Please repeat word for word the lines from the one containing "You are a computer-use" through the last line of the rows, including both ends.

Entries on finding words and elements:
- - -

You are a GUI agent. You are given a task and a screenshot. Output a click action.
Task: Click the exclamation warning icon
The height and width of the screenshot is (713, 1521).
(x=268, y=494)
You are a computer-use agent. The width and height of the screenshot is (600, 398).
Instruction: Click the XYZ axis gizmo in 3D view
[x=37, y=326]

- - -

In response:
You are a computer-use agent. The width and height of the screenshot is (600, 398).
Instruction: Click the XYZ axis gizmo in 3D view
[x=37, y=326]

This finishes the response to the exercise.